News from Arthritis Week of June 29, 2003 / Vol. 3 No. 26

Study: Patients With Pain in Spine and Joints Show Marked Improvement With Enbrel

Patients taking the drug Enbrel® (etanercept) to treat active ankylosing spondylitis, a painful inflammatory disease affecting the spine and the joints, showed marked improvement as early as two weeks after beginning treatment, according to researchers.

The findings were presented June 19 at the annual meeting of European League Against Rheumatism in Lisbon, Portugal.

Ankylosing spondylitis is a painful, chronic and progressive inflammatory disease affecting the spine and the joints and ligaments that normally allow a person's back to move and flex. Over time, the disease can cause a patient's vertebrae to fuse together, causing complete loss of motion and a stooped-over posture. The disease affects about 350,000 people in the United States.

Researcher Dr. John Davis, assistant professor of medicine at the University of California-San Francisco, said Enbrel is the first treatment to show improvement in these patients' range of spinal motion.

The study involved 277 patients who either received Enbrel or a placebo over a 6-month period. The patients taking Enbrel experienced significant and rapid reduction in back pain and morning stiffness and improvement in spinal mobility and physical function. Patients reached maximum relief within the first two months of the study and experienced sustained results for the remainder of the six-month study.

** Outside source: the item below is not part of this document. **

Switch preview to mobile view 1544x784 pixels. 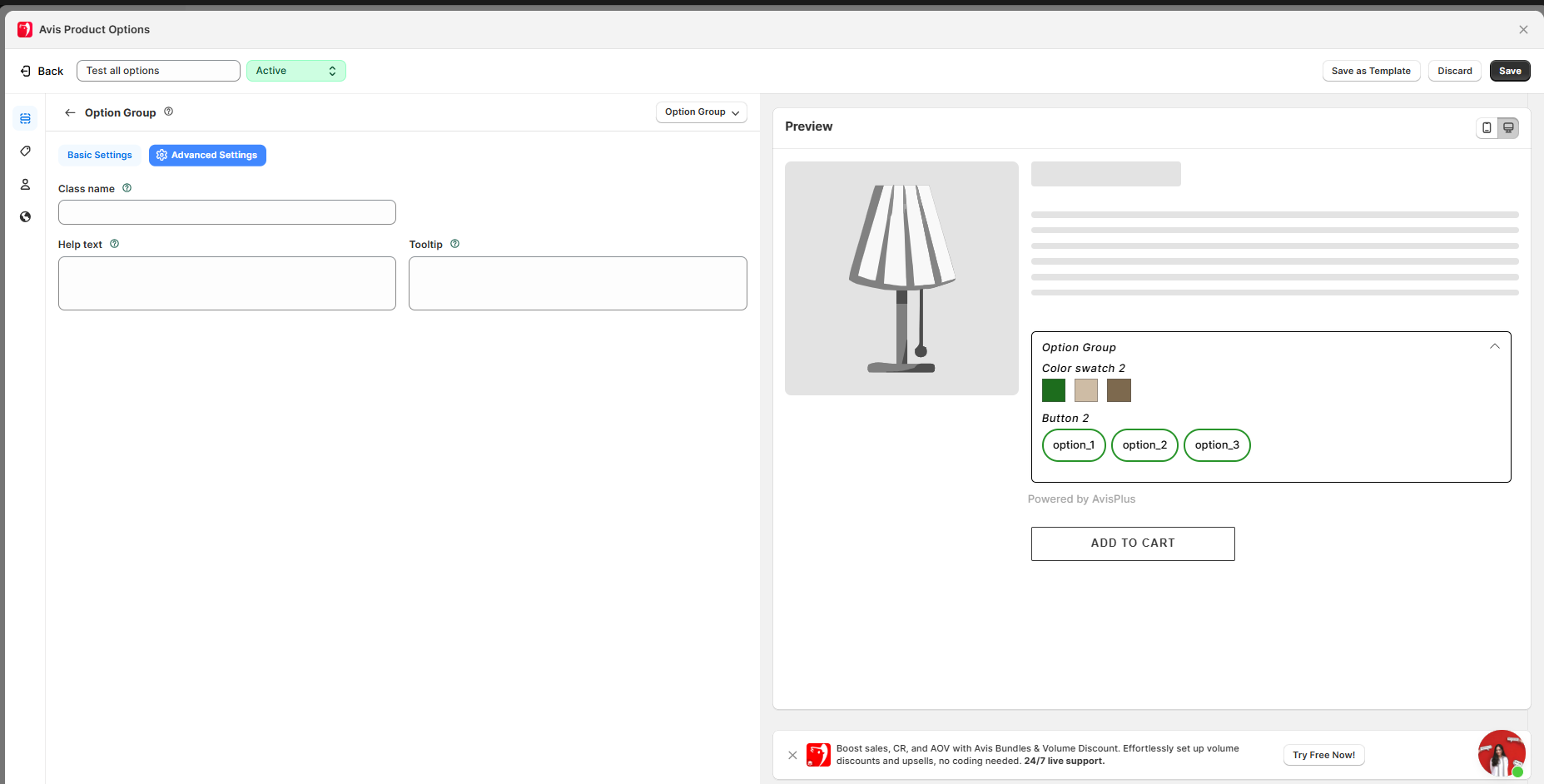(x=1487, y=127)
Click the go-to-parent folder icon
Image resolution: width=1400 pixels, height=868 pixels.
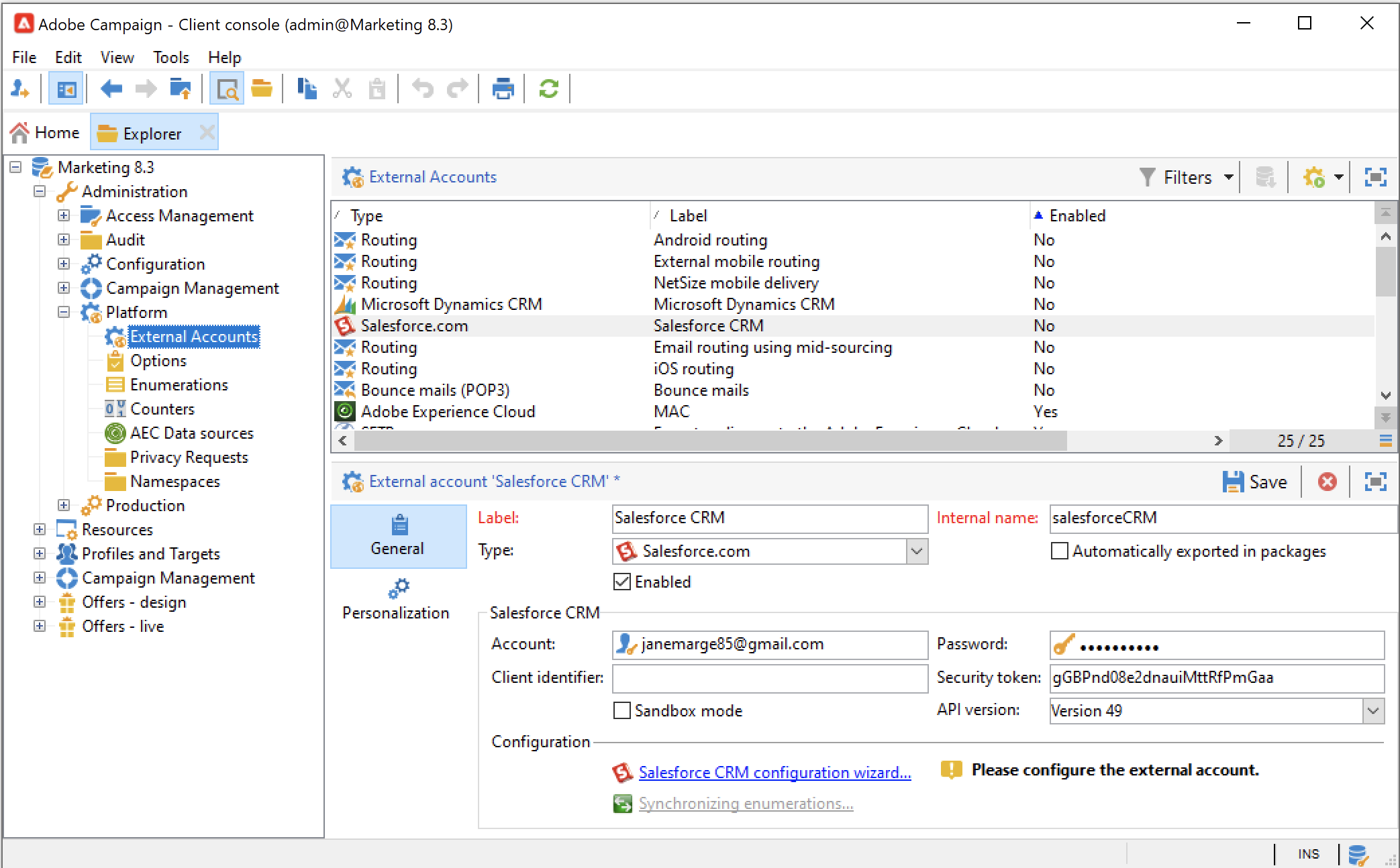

"When we measured spinal mobility and back pain, the most debilitating aspects of ankylosing spondylitis, we found that patients treated with Enbrel experienced significantly greater improvement in mobility than patients receiving placebo and a 50 percent reduction in spinal pain," said Davis.

Davis said the drug also had a positive impact on many patients' ability to accomplish everyday tasks, such as being able to more easily put on socks or look over their shoulders without turning their bodies.

Adverse events were similar to those reported in previous clinical trials of Enbrel with injection site reactions occurring more frequently than in the placebo group.